▶ [HOW TO COMPLETE THIS TASK]: Looking only at the lines below that contain "radio", give the number of them and no other text.

▶ [RECORD EXCERPTS]:
--- START ---
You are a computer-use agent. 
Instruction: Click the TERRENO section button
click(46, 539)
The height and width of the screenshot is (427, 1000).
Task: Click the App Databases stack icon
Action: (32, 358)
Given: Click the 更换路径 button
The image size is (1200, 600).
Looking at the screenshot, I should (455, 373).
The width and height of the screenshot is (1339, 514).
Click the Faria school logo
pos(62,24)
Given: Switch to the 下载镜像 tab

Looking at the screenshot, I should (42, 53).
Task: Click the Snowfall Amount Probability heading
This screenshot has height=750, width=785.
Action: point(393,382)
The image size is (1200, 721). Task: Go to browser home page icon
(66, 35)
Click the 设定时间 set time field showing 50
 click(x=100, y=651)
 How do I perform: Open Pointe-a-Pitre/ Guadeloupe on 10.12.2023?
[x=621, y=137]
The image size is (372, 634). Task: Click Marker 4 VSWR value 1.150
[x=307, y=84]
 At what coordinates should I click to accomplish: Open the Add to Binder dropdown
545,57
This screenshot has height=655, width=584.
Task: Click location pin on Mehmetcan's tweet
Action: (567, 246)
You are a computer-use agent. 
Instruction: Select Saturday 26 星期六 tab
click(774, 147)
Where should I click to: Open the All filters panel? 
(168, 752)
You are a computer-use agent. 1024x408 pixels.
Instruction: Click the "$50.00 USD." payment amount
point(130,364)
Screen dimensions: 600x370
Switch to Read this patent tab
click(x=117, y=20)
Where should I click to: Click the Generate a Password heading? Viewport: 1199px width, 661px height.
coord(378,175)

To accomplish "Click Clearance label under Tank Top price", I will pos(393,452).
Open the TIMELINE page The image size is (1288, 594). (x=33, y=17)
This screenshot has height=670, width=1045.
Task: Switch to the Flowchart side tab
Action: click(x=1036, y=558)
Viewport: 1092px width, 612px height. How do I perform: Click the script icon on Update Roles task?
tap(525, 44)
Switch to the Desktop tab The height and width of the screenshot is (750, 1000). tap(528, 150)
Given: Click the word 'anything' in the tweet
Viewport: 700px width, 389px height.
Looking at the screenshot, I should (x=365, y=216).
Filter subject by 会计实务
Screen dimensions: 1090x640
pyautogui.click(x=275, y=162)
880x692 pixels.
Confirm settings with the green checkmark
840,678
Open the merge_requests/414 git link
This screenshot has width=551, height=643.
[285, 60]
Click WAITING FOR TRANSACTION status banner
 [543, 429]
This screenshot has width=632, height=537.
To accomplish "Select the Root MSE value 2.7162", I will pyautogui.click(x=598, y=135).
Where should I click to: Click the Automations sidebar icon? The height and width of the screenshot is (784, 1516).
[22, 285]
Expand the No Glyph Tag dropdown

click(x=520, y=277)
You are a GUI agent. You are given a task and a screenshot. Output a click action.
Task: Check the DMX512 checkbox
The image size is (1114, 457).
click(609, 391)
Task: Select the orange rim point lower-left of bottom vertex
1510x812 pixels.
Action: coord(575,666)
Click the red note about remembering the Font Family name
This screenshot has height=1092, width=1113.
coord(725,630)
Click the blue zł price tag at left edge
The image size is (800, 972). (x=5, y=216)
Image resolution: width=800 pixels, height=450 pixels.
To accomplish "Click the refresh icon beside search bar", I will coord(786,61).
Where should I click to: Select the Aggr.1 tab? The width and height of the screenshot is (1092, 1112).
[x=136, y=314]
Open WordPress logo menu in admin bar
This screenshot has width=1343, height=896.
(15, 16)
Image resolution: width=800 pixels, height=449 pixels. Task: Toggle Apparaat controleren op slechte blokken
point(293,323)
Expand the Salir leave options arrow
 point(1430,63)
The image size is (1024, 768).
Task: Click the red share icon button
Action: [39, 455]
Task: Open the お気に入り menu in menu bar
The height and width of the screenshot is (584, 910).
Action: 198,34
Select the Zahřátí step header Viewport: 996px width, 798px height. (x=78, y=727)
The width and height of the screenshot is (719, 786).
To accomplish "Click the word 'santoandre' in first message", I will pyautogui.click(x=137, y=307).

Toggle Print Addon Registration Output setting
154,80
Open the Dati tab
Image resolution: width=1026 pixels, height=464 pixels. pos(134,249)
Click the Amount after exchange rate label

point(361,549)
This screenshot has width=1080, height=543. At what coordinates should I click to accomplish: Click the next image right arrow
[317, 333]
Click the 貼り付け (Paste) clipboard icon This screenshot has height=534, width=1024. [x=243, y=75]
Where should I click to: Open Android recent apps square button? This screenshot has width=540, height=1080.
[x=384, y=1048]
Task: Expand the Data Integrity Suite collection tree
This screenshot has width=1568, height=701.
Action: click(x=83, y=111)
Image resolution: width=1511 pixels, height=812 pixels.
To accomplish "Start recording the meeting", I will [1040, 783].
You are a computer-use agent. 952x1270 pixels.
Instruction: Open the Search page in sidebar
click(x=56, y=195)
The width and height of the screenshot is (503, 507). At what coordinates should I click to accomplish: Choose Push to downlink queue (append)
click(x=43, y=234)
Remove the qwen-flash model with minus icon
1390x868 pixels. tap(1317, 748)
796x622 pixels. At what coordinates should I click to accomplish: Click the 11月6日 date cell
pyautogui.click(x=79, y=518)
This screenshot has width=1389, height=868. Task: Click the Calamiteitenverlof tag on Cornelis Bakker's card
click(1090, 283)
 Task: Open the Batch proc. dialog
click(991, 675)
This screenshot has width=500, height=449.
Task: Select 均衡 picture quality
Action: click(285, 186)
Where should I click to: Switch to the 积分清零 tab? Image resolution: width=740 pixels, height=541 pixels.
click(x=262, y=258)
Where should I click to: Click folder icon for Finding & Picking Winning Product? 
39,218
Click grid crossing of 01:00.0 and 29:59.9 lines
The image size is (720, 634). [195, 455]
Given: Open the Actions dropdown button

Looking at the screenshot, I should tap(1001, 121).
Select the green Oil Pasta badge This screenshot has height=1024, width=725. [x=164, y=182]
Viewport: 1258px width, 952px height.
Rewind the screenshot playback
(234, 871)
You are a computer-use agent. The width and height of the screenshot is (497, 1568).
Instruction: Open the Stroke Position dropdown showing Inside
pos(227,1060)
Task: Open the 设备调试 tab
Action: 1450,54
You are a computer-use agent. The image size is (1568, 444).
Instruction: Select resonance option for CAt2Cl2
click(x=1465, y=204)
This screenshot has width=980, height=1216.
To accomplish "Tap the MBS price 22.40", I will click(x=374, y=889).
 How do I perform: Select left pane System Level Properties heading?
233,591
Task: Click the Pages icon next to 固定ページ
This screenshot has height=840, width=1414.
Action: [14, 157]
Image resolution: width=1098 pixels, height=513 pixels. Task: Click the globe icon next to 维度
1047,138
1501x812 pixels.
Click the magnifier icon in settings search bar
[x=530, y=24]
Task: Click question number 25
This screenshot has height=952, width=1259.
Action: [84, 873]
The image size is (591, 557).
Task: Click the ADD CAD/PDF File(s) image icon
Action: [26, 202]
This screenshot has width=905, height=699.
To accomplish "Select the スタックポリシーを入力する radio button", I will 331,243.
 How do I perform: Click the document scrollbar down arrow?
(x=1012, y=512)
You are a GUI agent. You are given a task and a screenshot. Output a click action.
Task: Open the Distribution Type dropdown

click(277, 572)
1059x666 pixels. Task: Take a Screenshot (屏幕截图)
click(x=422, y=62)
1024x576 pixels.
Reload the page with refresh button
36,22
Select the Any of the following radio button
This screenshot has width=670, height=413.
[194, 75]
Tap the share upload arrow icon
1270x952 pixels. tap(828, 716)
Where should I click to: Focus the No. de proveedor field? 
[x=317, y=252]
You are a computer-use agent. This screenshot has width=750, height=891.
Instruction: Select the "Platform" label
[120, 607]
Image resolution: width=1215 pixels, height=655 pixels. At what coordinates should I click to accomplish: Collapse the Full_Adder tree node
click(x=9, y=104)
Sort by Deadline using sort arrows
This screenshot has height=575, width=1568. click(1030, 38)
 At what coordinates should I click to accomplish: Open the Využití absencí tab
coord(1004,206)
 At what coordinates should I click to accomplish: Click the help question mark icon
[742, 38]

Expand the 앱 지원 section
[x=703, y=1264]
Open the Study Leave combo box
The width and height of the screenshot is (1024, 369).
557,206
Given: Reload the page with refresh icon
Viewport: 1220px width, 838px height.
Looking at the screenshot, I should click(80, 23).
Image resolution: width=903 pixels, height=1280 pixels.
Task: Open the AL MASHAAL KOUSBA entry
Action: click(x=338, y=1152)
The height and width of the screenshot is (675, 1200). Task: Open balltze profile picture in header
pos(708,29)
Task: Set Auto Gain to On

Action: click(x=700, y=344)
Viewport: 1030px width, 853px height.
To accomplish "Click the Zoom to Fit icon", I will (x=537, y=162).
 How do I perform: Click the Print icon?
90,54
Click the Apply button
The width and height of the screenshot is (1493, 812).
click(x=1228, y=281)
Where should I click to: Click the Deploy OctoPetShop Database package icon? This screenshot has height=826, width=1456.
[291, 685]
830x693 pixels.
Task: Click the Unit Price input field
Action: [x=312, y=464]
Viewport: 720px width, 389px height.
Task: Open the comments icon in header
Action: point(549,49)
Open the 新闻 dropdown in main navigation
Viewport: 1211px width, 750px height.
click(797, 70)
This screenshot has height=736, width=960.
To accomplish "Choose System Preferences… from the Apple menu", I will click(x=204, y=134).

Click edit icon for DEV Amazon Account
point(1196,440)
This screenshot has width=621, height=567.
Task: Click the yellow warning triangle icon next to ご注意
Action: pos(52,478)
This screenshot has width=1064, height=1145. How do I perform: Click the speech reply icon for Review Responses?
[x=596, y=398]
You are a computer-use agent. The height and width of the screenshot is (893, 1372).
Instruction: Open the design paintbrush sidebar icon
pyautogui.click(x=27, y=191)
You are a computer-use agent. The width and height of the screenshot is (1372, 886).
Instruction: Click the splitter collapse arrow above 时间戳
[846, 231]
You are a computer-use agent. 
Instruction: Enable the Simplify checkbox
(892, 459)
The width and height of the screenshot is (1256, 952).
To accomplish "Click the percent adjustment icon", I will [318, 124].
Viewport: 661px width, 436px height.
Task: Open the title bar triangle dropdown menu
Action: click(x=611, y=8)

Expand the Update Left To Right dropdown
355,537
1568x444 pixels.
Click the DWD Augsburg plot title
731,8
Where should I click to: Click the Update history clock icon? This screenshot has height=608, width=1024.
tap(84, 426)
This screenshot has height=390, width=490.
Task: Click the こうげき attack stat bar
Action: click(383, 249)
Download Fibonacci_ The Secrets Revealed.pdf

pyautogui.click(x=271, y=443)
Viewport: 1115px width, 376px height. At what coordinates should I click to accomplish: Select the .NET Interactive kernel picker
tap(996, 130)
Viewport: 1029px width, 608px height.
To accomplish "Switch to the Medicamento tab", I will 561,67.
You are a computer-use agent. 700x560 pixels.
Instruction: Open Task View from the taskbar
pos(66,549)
--- END ---
▶ [OUTPUT OF THE EXERCISE]: 2